Today, in a more than desperate attempt to keep his job, Donald Trump nominated a far-right conservative federal appellate judge to succeed the Late Great Justice Ruth Bader Ginsburg.
Her name is Amy Coney Barrett who, to her credit, has numerous children, and she teaches law at Notre Dame in South Bend. She is 48 years old, which means that if the Senate erroneously confirms
her, she’ll be serving on the Court for a really long time.
She follows the Originalist Position espoused by the late ungreat Justice Antonin Scalia, for whom she clerked.
Originalists say that the Founders of our nation locked everything into the words they put into our Constitution. And that what they intended then is what should govern us.
Now, in 2020.
The opposing view is that we have a Living Constitution which deals with the present and the future.

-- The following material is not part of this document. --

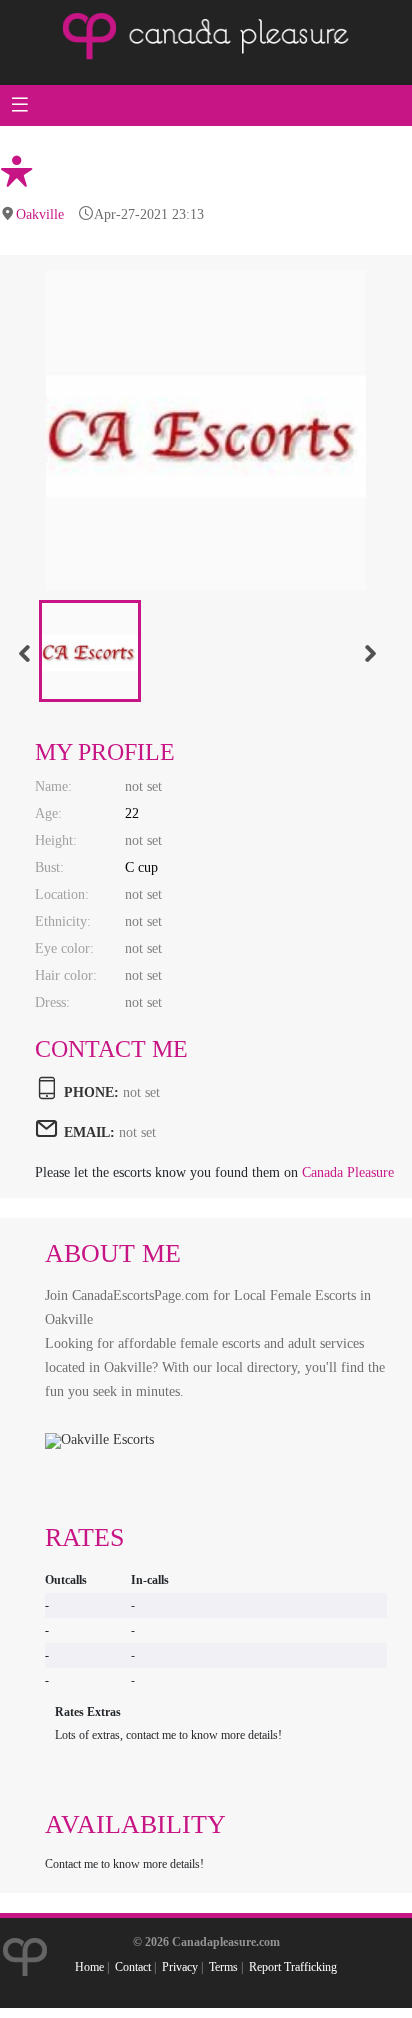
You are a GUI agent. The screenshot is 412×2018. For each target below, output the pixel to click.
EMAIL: (89, 1132)
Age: (48, 813)
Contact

One might best call it flexibility, as opposed to rigidity.
Barrett belongs to a parachurch group whose members offer each other “spiritual direction,” in which women yield to men — for reasons that we here at AP have never understood.
Senate Majority Leader Mitch McConnell has been salivating for decades in his never-ending desire to turn back the clock, and now he’s gotten his chance.
So we consulted with associate solitary reporter Martha Fulford, a very prominent spiritual director in El Paso County, Colorado, the heartless center
of hard-right Republican conservatism.
Fulford promptly and unequivocally said that Barrett should very seriously reconsider her hard-right, very rigid Catholicism. “Donald Trump’s
Original Sin,” Fulford said, “is that he sides with the Originalists."